■ AIM ■
Write out the lines below again word for word, but leave out the pictures.

■ GIVEN ENTRIES ■
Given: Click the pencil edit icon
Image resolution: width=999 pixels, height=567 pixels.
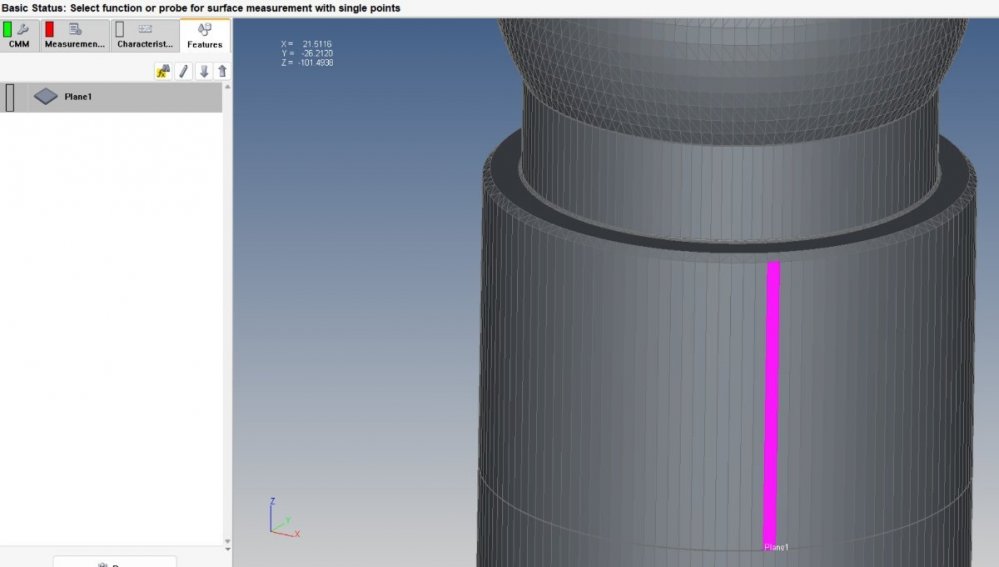Looking at the screenshot, I should coord(184,71).
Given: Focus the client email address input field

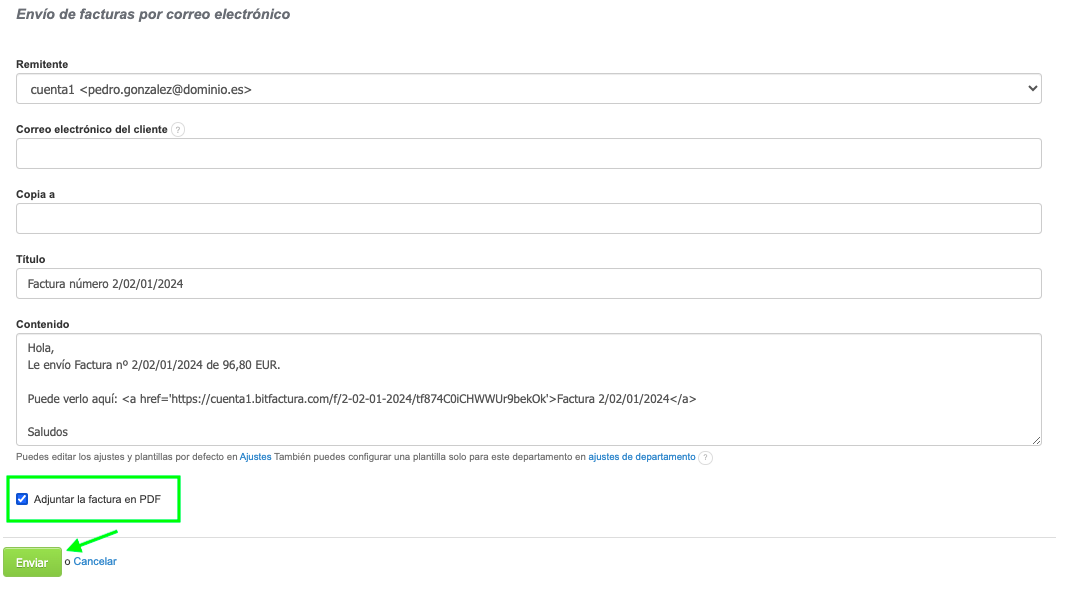Looking at the screenshot, I should click(528, 154).
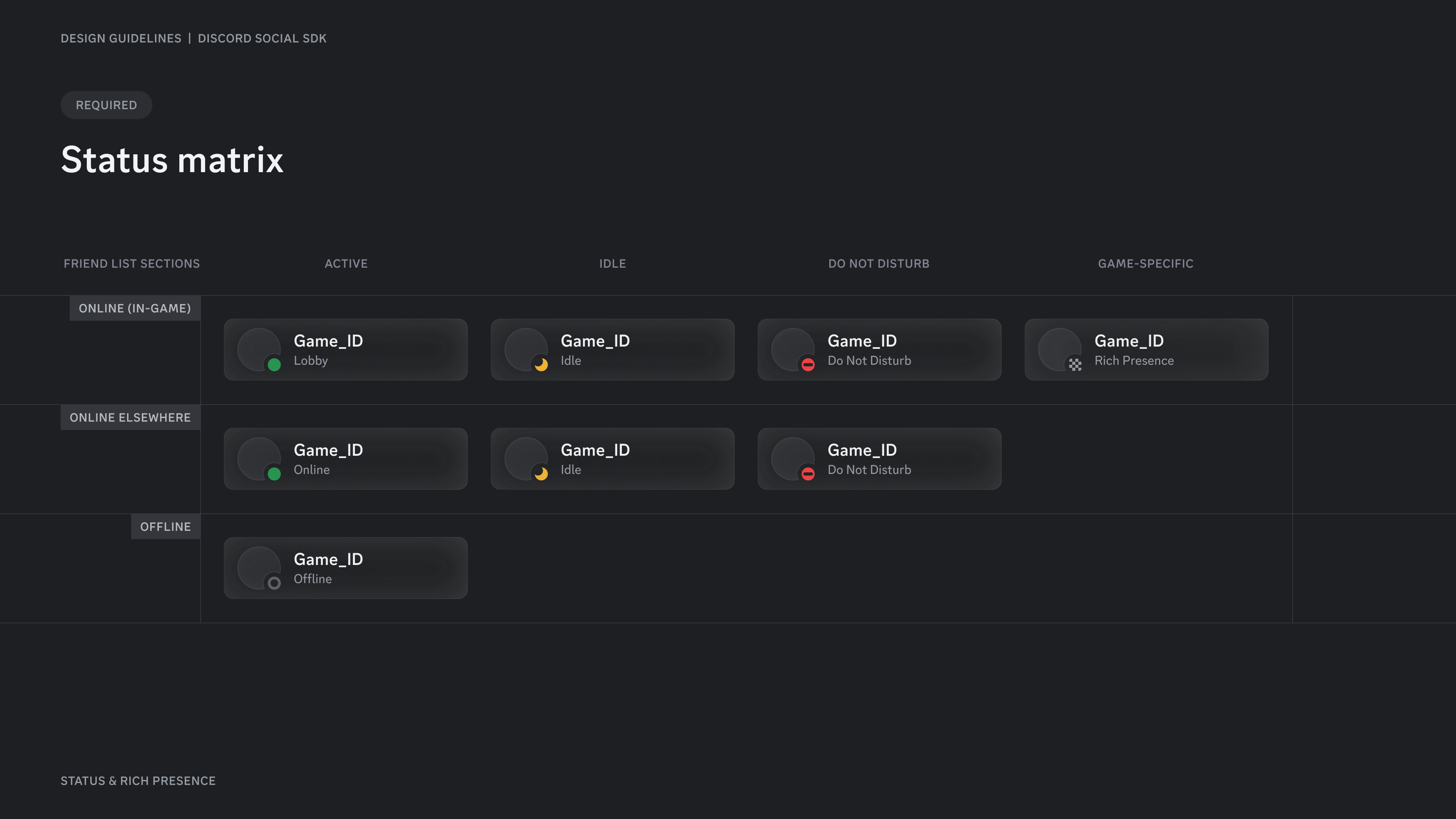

■ PROBLEM SOLUTION ■
Given: Click the pencil edit icon
Image resolution: width=999 pixels, height=567 pixels.
Looking at the screenshot, I should coord(184,71).
Given: Focus the client email address input field

Looking at the screenshot, I should click(528, 154).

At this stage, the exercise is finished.